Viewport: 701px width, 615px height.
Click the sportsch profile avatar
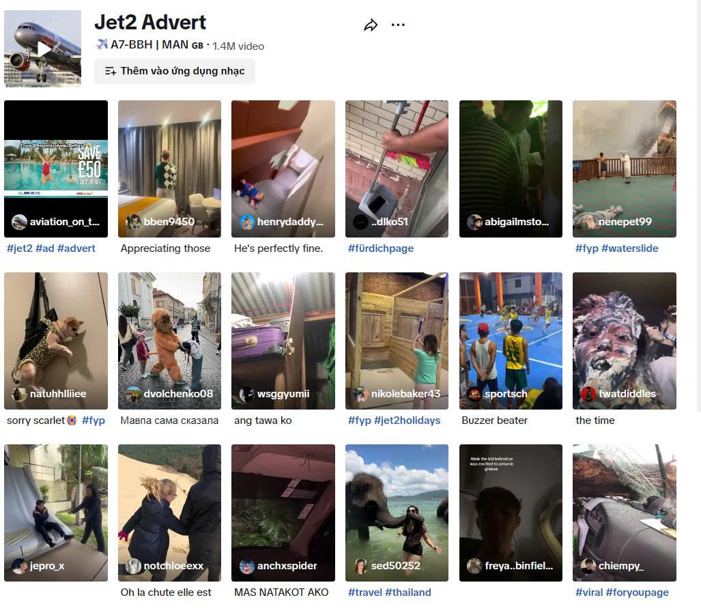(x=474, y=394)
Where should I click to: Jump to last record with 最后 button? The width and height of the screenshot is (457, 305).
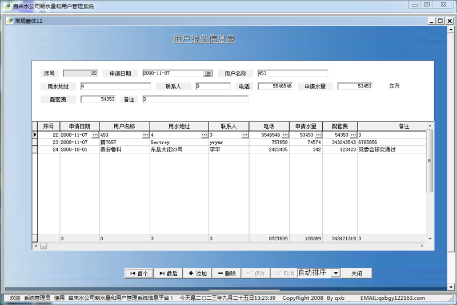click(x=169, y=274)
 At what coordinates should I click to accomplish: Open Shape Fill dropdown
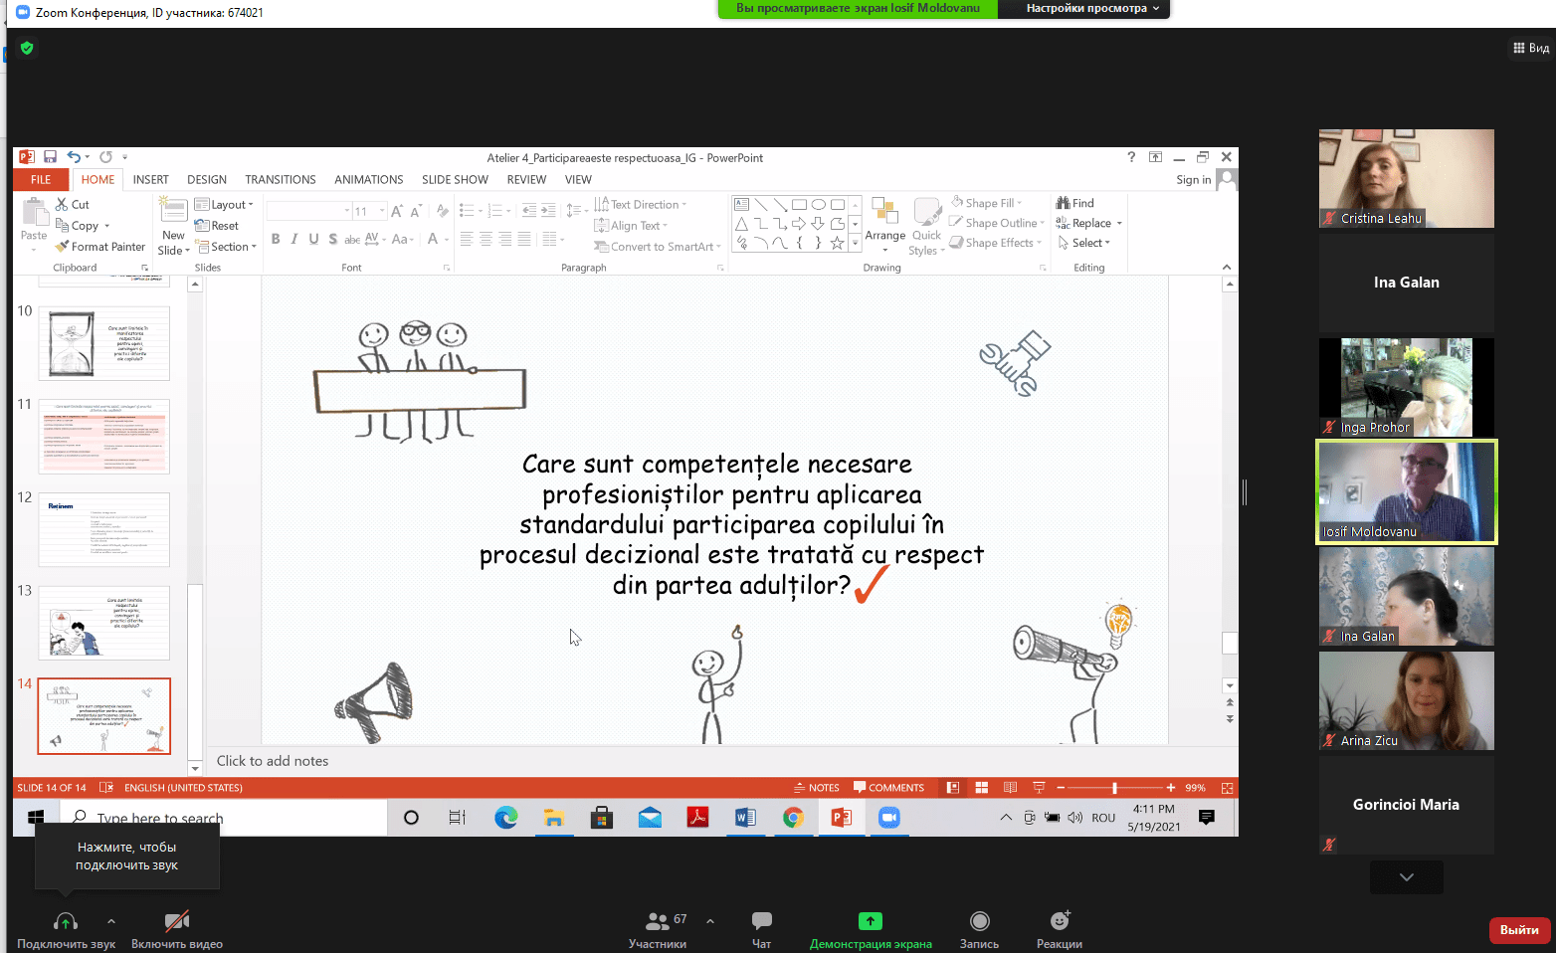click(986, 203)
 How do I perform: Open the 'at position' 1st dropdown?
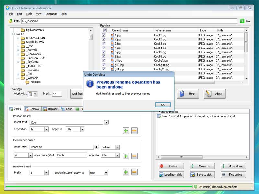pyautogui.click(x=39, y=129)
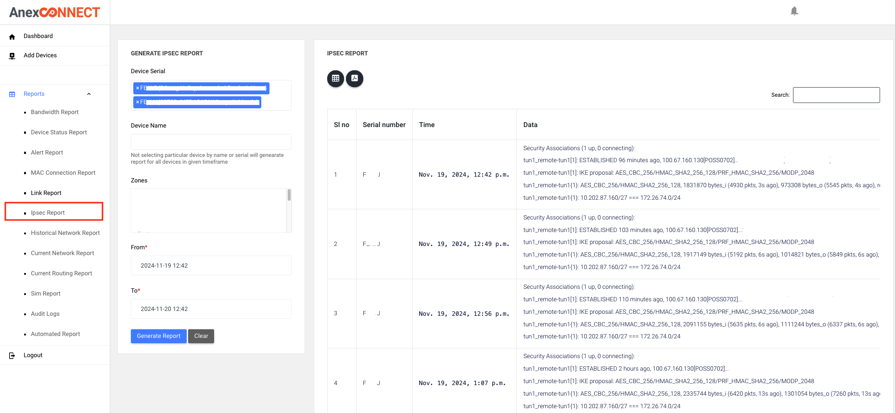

Instructions for the task:
Without any pictures, retype the records above exactly.

Written response:
Viewport: 701px width, 615px height.
Click the sportsch profile avatar
(x=474, y=394)
Where should I click to: Jump to last record with 最后 button? The width and height of the screenshot is (457, 305).
click(x=169, y=274)
 At what coordinates should I click to accomplish: Open Shape Fill dropdown
click(986, 203)
 How do I perform: Open the 'at position' 1st dropdown?
pyautogui.click(x=39, y=129)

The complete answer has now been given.